══ Document extract ══
Made available to its thousand-plus Kickstarter supporters last November, the 23-track collection is now available to everyone else.
Randy Stonehill, one of Christian music’s most prolific singer-songwriters, turned 70 in March. His recording career, which began with the underground 1971 Jesus-rock classic Born Twice, turned 50 last year.
To mark the occasion, almost everyone who has ever been anyone in the Christian music scene got together (figuratively speaking—the results were tracked at a dozen different studios) and paid tribute by recording selections from Stonehill’s songbook.
Most recorded one, but Phil Keaggy recorded two. And the Choir, besides contributing an outstanding “The Last Time I Saw Eden,” provided backup for Sixpence None the Richer, Tim Hawkins, Matthew Ward, Terry Scott Taylor, Michael Roe, and Julie & Buddy Miller (not to mention reappearing, with Taylor and Roe, as Lost Dogs).
Other luminaries: Jars of Clay, Amy Grant, Russ Taff, Michael W. Smith, Steve Taylor (doing a Twin Peaks–worthy “Fire”), Ashley Cleveland, Fleming & John, Sara Groves, and Bob Bennett and Honeytree (duetting on “First Prayer”), to say nothing of the “Campfire Choir” that closes the album singing “I Love You” (Love Song, Paul Clark, Michele Pilar, and, singing the first line via the miracle of modern technology, Stonehill’s late friend, mentor, and nemesis Larry Norman).
═══
§ **Aim 1**: Write out the part of the tribute album text starting at "Randy Stonehill, one" and ending at "from Stonehill’s songbook.", swapping "Christian music" for "gospel music".
══ Information given ══
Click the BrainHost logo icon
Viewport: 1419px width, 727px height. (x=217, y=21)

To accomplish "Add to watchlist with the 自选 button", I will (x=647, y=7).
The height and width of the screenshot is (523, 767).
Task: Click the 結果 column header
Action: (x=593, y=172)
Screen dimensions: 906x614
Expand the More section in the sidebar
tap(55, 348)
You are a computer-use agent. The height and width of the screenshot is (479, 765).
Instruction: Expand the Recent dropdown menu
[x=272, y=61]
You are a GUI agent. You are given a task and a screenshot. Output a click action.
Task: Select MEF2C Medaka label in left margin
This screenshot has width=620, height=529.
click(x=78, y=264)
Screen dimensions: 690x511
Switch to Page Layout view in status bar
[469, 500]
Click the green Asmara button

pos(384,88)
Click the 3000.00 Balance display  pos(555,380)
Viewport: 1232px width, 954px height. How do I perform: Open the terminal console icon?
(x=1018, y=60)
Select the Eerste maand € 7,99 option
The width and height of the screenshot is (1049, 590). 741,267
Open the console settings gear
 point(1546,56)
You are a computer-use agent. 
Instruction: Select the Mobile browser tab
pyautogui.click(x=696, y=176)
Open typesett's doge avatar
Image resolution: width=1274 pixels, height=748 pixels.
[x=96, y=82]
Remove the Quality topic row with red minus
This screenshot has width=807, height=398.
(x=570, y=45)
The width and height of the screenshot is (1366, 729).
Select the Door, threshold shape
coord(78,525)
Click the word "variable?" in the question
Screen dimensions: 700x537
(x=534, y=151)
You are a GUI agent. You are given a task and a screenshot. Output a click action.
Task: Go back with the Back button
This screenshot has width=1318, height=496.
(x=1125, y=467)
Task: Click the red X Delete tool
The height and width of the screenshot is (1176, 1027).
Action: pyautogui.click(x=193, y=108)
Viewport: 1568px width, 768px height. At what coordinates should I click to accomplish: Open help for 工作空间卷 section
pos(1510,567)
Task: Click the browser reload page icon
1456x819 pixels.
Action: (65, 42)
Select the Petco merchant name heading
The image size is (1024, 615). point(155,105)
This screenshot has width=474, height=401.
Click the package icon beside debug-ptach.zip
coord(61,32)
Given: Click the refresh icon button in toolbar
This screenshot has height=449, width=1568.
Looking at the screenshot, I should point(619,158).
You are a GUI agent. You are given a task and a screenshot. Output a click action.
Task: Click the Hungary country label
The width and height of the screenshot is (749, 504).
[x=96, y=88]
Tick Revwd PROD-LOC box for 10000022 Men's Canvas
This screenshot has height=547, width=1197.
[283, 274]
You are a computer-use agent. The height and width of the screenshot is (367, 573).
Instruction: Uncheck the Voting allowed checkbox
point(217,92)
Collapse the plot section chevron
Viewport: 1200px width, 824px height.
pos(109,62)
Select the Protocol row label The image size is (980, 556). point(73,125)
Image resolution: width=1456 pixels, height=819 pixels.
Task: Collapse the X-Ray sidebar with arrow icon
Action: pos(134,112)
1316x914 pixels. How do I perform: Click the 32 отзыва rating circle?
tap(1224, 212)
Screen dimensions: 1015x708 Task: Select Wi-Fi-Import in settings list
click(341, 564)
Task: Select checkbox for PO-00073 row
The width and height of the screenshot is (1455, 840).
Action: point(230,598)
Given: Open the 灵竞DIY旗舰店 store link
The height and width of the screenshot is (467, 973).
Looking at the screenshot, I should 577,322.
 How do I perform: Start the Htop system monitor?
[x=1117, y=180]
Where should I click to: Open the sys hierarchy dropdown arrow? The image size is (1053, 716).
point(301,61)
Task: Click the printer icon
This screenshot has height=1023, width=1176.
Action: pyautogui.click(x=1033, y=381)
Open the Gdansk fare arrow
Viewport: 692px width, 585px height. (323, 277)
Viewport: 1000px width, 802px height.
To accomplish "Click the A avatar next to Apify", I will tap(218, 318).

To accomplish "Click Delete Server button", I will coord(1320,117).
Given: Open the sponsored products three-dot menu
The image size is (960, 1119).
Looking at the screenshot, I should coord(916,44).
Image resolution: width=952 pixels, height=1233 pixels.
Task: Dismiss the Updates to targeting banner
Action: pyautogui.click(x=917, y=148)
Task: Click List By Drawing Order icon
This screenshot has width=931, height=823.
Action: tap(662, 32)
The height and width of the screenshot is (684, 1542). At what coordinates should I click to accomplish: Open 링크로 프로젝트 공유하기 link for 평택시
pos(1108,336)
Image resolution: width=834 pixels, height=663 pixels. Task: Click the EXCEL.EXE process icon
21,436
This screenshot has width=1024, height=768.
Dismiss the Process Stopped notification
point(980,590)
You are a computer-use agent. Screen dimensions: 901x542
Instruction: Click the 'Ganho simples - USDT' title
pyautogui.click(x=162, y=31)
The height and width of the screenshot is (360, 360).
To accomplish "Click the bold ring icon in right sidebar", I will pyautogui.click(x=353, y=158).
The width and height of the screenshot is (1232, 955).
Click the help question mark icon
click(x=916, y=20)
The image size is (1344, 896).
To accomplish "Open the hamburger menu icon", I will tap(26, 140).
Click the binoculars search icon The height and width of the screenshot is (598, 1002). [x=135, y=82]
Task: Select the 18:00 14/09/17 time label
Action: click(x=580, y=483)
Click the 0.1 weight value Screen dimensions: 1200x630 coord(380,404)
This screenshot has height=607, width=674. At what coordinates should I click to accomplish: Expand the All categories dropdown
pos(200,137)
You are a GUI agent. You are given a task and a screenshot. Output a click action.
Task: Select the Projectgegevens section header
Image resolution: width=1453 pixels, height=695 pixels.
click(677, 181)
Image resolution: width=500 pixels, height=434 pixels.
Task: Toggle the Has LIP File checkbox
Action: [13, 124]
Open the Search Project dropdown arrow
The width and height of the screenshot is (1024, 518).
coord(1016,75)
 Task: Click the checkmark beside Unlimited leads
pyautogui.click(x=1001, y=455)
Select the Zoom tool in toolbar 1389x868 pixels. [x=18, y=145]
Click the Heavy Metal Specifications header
═══
§ **Aim 2**: Pull out the records starting at the line that contains "will (x=647, y=7)." and ending at the line that contains "(x=534, y=151)". Copy those lines word for word and give nothing else.

§ **Correct output 1**:
Randy Stonehill, one of gospel music’s most prolific singer-songwriters, turned 70 in March. His recording career, which began with the underground 1971 Jesus-rock classic Born Twice, turned 50 last year.
To mark the occasion, almost everyone who has ever been anyone in the gospel music scene got together (figuratively speaking—the results were tracked at a dozen different studios) and paid tribute by recording selections from Stonehill’s songbook.

§ **Correct output 2**:
To accomplish "Add to watchlist with the 自选 button", I will (x=647, y=7).
The height and width of the screenshot is (523, 767).
Task: Click the 結果 column header
Action: (x=593, y=172)
Screen dimensions: 906x614
Expand the More section in the sidebar
tap(55, 348)
You are a computer-use agent. The height and width of the screenshot is (479, 765).
Instruction: Expand the Recent dropdown menu
[x=272, y=61]
You are a GUI agent. You are given a task and a screenshot. Output a click action.
Task: Select MEF2C Medaka label in left margin
This screenshot has width=620, height=529.
click(x=78, y=264)
Screen dimensions: 690x511
Switch to Page Layout view in status bar
[469, 500]
Click the green Asmara button

pos(384,88)
Click the 3000.00 Balance display  pos(555,380)
Viewport: 1232px width, 954px height. How do I perform: Open the terminal console icon?
(x=1018, y=60)
Select the Eerste maand € 7,99 option
The width and height of the screenshot is (1049, 590). 741,267
Open the console settings gear
 point(1546,56)
You are a computer-use agent. 
Instruction: Select the Mobile browser tab
pyautogui.click(x=696, y=176)
Open typesett's doge avatar
Image resolution: width=1274 pixels, height=748 pixels.
[x=96, y=82]
Remove the Quality topic row with red minus
This screenshot has width=807, height=398.
(x=570, y=45)
The width and height of the screenshot is (1366, 729).
Select the Door, threshold shape
coord(78,525)
Click the word "variable?" in the question
Screen dimensions: 700x537
(x=534, y=151)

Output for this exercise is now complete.